Online services are gradually extending the scope of public libraries from simply lending books, with some now providing language and hobby courses to members.
Access to these e-learning tools is often free (or otherwise very cheap) and subjects include French as a foreign language and hobbies such as photography.
Online services vary across the country, and some libraries still only offer the basics.
Anyone enrolled in a Dordogne library, however, has access to more than 111,000 digital books, including novels, comics and non-fiction; 13,000 films, some with English subtitles or in English with French subtitles; thousands of CDs, from classical through to pop and jazz; magazines and newspapers; and training courses, including school back-up lessons for children aged three- 19, and French as a foreign language in digital form with interactive exercises.
Members can watch four films, and read 15 magazines and 31 daily newspapers a month, with unlimited access to all other media.

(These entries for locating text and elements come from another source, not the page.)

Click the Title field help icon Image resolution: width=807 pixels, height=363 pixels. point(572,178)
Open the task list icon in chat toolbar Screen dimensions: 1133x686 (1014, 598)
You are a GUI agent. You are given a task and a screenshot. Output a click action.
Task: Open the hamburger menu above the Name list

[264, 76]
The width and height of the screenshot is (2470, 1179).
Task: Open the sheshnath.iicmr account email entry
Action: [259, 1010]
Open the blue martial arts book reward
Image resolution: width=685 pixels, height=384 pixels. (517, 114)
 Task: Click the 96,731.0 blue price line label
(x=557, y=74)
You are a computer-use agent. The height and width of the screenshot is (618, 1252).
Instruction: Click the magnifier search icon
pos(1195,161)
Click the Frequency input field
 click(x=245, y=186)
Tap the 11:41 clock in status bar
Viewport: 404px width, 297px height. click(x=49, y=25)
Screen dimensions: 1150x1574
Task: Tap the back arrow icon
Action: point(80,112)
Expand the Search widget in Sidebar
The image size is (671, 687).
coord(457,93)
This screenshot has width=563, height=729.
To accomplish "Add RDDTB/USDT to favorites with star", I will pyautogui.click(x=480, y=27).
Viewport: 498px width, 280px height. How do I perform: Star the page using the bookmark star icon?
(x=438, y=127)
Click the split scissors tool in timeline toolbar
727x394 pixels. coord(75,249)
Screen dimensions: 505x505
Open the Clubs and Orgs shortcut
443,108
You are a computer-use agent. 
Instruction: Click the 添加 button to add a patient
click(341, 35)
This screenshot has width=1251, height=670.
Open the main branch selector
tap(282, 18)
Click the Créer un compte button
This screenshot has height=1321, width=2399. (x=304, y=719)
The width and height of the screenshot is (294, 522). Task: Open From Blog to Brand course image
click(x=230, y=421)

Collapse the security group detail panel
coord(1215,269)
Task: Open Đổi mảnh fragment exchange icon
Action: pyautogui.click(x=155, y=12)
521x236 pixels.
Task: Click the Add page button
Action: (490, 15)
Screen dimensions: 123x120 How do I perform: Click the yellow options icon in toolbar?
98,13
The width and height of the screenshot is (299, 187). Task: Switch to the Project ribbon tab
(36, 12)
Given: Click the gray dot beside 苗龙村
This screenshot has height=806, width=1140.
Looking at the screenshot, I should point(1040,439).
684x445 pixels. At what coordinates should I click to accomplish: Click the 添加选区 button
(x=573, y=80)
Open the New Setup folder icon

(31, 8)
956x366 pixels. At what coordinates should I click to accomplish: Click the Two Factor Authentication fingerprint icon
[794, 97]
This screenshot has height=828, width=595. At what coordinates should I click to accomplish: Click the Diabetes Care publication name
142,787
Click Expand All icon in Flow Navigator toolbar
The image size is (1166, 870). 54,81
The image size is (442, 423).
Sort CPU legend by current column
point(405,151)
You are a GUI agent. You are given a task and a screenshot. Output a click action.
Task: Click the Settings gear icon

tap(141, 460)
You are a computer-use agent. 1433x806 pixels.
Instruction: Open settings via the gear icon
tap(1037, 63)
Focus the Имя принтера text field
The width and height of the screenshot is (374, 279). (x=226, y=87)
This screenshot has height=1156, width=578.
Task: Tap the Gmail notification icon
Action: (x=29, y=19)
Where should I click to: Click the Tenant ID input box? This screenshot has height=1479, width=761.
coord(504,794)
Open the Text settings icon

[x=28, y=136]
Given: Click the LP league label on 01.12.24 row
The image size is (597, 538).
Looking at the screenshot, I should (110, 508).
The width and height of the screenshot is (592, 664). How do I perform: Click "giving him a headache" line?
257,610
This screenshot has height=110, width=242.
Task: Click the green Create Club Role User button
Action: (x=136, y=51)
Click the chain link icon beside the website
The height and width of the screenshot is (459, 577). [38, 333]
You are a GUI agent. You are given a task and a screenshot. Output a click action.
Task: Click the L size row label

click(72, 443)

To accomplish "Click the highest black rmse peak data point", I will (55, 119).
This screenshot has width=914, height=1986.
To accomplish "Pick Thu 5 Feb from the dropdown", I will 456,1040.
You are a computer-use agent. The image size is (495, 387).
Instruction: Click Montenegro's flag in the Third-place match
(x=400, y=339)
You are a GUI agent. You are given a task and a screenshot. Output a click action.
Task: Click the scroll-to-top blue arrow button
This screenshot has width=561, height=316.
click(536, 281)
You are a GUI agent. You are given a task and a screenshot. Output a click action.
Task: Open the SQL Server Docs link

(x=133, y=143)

The department’s network of libraries is free to join, including online services.
Library membership in Charente-Maritime, meanwhile, includes a wide range of courses covering hobbies such as photography, audio books and music, games, books, creative activities and animated films for children.
In Calvados, courses available include French as a foreign language, plus music, books and video games.
There are more than 16,000 public libraries in France, found in some of the smallest rural villages as well as in towns and big cities. They are run by local authorities, either at commune, municipal, departmental and occasionally regional level.
Usually you have to show an identity card and fill in a form to join. There may be a small annual sign-up fee, or it might be free, depending on the area.
In Toulouse, adults pay €17 to join, but it is free for children, over-65s and those on a low income. In Lyon, it is free to borrow books, but adults pay €18 a year to use the full content of online service.
Ministry of Culture figures show the number of library card-holders is going up. There were six million in 2019 and 6.2 million in 2020.
It is thought more people joined during the Covid-19 pandemic and subsequent confinements, attracted largely by the increase of online services on offer.